(Entries for locating words and elements)
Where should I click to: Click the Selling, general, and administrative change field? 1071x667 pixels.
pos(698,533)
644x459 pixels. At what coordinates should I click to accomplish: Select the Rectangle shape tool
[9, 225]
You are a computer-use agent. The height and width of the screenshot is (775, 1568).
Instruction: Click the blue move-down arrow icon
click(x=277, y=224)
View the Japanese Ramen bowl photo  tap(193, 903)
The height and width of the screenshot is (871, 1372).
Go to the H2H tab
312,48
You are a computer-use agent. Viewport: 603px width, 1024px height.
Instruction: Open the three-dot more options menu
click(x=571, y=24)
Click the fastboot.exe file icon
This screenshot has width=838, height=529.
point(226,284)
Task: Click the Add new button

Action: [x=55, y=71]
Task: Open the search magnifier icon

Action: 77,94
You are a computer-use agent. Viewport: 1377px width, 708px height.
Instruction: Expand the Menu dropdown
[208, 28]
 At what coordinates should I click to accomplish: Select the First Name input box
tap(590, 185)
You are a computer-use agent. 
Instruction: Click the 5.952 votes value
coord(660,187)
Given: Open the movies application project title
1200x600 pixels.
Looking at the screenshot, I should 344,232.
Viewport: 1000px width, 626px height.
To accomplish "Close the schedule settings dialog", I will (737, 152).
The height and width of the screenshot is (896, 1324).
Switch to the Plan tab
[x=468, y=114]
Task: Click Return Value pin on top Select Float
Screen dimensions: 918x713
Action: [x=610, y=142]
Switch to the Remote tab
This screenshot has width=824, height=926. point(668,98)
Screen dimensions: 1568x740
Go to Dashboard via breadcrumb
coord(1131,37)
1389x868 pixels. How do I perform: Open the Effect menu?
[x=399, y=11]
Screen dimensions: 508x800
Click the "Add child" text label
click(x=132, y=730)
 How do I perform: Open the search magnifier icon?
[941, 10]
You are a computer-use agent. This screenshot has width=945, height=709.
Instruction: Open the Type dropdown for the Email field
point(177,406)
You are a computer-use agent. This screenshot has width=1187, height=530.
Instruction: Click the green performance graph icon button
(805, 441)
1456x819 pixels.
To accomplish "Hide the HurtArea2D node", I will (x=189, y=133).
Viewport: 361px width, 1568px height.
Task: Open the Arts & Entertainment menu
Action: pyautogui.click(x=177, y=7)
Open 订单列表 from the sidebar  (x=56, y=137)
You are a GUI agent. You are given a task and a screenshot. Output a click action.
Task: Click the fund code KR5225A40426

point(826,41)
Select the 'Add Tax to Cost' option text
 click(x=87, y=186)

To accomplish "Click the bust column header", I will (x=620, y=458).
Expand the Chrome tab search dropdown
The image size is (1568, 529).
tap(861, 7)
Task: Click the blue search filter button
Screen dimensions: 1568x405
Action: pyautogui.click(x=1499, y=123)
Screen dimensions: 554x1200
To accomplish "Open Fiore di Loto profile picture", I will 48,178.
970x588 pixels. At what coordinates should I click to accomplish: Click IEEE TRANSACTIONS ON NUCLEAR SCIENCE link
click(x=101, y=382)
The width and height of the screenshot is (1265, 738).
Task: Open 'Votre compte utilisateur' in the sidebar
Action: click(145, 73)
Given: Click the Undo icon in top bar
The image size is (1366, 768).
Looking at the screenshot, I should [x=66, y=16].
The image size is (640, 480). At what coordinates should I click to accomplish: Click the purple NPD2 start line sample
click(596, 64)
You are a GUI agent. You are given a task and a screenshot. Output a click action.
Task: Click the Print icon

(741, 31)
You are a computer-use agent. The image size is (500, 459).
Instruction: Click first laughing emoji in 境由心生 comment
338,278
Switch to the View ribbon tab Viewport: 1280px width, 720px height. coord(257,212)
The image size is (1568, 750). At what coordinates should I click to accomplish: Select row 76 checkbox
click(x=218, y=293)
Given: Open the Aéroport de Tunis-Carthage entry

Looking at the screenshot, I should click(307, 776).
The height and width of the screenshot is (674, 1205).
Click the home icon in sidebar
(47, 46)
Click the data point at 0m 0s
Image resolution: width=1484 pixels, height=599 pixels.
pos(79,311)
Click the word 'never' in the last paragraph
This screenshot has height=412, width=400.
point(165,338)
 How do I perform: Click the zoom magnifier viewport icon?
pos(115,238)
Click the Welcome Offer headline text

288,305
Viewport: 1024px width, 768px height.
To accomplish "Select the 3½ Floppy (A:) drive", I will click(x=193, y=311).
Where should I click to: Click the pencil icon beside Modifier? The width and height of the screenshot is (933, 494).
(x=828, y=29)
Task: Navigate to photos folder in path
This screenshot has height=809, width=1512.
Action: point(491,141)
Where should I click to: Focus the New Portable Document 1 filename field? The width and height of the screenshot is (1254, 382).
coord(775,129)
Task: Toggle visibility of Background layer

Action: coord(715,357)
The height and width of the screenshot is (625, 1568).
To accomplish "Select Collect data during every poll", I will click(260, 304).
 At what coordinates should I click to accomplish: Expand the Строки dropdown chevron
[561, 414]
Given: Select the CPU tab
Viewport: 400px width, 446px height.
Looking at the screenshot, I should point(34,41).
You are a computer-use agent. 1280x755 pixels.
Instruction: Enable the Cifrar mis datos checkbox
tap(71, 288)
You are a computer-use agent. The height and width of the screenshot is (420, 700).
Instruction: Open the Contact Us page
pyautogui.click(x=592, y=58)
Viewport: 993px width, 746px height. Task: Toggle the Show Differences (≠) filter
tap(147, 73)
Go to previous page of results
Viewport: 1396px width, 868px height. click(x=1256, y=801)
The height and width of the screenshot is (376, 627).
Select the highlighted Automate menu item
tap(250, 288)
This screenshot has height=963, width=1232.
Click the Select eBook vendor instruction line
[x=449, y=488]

**Written request**:
Retype the full listing above, keeping every line identical to the original.

**Solution to the exercise**:
Where should I click to: Click the Selling, general, and administrative change field? 1071x667 pixels.
pos(698,533)
644x459 pixels. At what coordinates should I click to accomplish: Select the Rectangle shape tool
[9, 225]
You are a computer-use agent. The height and width of the screenshot is (775, 1568).
Instruction: Click the blue move-down arrow icon
click(x=277, y=224)
View the Japanese Ramen bowl photo  tap(193, 903)
The height and width of the screenshot is (871, 1372).
Go to the H2H tab
312,48
You are a computer-use agent. Viewport: 603px width, 1024px height.
Instruction: Open the three-dot more options menu
click(x=571, y=24)
Click the fastboot.exe file icon
This screenshot has width=838, height=529.
point(226,284)
Task: Click the Add new button

Action: [x=55, y=71]
Task: Open the search magnifier icon

Action: 77,94
You are a computer-use agent. Viewport: 1377px width, 708px height.
Instruction: Expand the Menu dropdown
[208, 28]
 At what coordinates should I click to accomplish: Select the First Name input box
tap(590, 185)
You are a computer-use agent. 
Instruction: Click the 5.952 votes value
coord(660,187)
Given: Open the movies application project title
1200x600 pixels.
Looking at the screenshot, I should 344,232.
Viewport: 1000px width, 626px height.
To accomplish "Close the schedule settings dialog", I will (737, 152).
The height and width of the screenshot is (896, 1324).
Switch to the Plan tab
[x=468, y=114]
Task: Click Return Value pin on top Select Float
Screen dimensions: 918x713
Action: [x=610, y=142]
Switch to the Remote tab
This screenshot has width=824, height=926. point(668,98)
Screen dimensions: 1568x740
Go to Dashboard via breadcrumb
coord(1131,37)
1389x868 pixels. How do I perform: Open the Effect menu?
[x=399, y=11]
Screen dimensions: 508x800
Click the "Add child" text label
click(x=132, y=730)
 How do I perform: Open the search magnifier icon?
[941, 10]
You are a computer-use agent. This screenshot has width=945, height=709.
Instruction: Open the Type dropdown for the Email field
point(177,406)
You are a computer-use agent. This screenshot has width=1187, height=530.
Instruction: Click the green performance graph icon button
(805, 441)
1456x819 pixels.
To accomplish "Hide the HurtArea2D node", I will (x=189, y=133).
Viewport: 361px width, 1568px height.
Task: Open the Arts & Entertainment menu
Action: pyautogui.click(x=177, y=7)
Open 订单列表 from the sidebar  (x=56, y=137)
You are a GUI agent. You are given a task and a screenshot. Output a click action.
Task: Click the fund code KR5225A40426

point(826,41)
Select the 'Add Tax to Cost' option text
 click(x=87, y=186)

To accomplish "Click the bust column header", I will (x=620, y=458).
Expand the Chrome tab search dropdown
The image size is (1568, 529).
tap(861, 7)
Task: Click the blue search filter button
Screen dimensions: 1568x405
Action: pyautogui.click(x=1499, y=123)
Screen dimensions: 554x1200
To accomplish "Open Fiore di Loto profile picture", I will 48,178.
970x588 pixels. At what coordinates should I click to accomplish: Click IEEE TRANSACTIONS ON NUCLEAR SCIENCE link
click(x=101, y=382)
The width and height of the screenshot is (1265, 738).
Task: Open 'Votre compte utilisateur' in the sidebar
Action: click(145, 73)
Given: Click the Undo icon in top bar
The image size is (1366, 768).
Looking at the screenshot, I should [x=66, y=16].
The image size is (640, 480). At what coordinates should I click to accomplish: Click the purple NPD2 start line sample
click(596, 64)
You are a GUI agent. You are given a task and a screenshot. Output a click action.
Task: Click the Print icon

(741, 31)
You are a computer-use agent. The image size is (500, 459).
Instruction: Click first laughing emoji in 境由心生 comment
338,278
Switch to the View ribbon tab Viewport: 1280px width, 720px height. coord(257,212)
The image size is (1568, 750). At what coordinates should I click to accomplish: Select row 76 checkbox
click(x=218, y=293)
Given: Open the Aéroport de Tunis-Carthage entry

Looking at the screenshot, I should click(307, 776).
The height and width of the screenshot is (674, 1205).
Click the home icon in sidebar
(47, 46)
Click the data point at 0m 0s
Image resolution: width=1484 pixels, height=599 pixels.
pos(79,311)
Click the word 'never' in the last paragraph
This screenshot has height=412, width=400.
point(165,338)
 How do I perform: Click the zoom magnifier viewport icon?
pos(115,238)
Click the Welcome Offer headline text

288,305
Viewport: 1024px width, 768px height.
To accomplish "Select the 3½ Floppy (A:) drive", I will click(x=193, y=311).
Where should I click to: Click the pencil icon beside Modifier? The width and height of the screenshot is (933, 494).
(x=828, y=29)
Task: Navigate to photos folder in path
This screenshot has height=809, width=1512.
Action: point(491,141)
Where should I click to: Focus the New Portable Document 1 filename field? The width and height of the screenshot is (1254, 382).
coord(775,129)
Task: Toggle visibility of Background layer

Action: coord(715,357)
The height and width of the screenshot is (625, 1568).
To accomplish "Select Collect data during every poll", I will click(260, 304).
 At what coordinates should I click to accomplish: Expand the Строки dropdown chevron
[561, 414]
Given: Select the CPU tab
Viewport: 400px width, 446px height.
Looking at the screenshot, I should point(34,41).
You are a computer-use agent. 1280x755 pixels.
Instruction: Enable the Cifrar mis datos checkbox
tap(71, 288)
You are a computer-use agent. The height and width of the screenshot is (420, 700).
Instruction: Open the Contact Us page
pyautogui.click(x=592, y=58)
Viewport: 993px width, 746px height. Task: Toggle the Show Differences (≠) filter
tap(147, 73)
Go to previous page of results
Viewport: 1396px width, 868px height. click(x=1256, y=801)
The height and width of the screenshot is (376, 627).
Select the highlighted Automate menu item
tap(250, 288)
This screenshot has height=963, width=1232.
Click the Select eBook vendor instruction line
[x=449, y=488]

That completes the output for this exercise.